# Dataset:
---------------

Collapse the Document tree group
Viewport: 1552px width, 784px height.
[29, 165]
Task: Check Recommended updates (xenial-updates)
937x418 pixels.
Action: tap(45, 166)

---------------

The complete listing, transcribed exactly, is the expected answer.

# Written response:
Collapse the Document tree group
Viewport: 1552px width, 784px height.
[29, 165]
Task: Check Recommended updates (xenial-updates)
937x418 pixels.
Action: tap(45, 166)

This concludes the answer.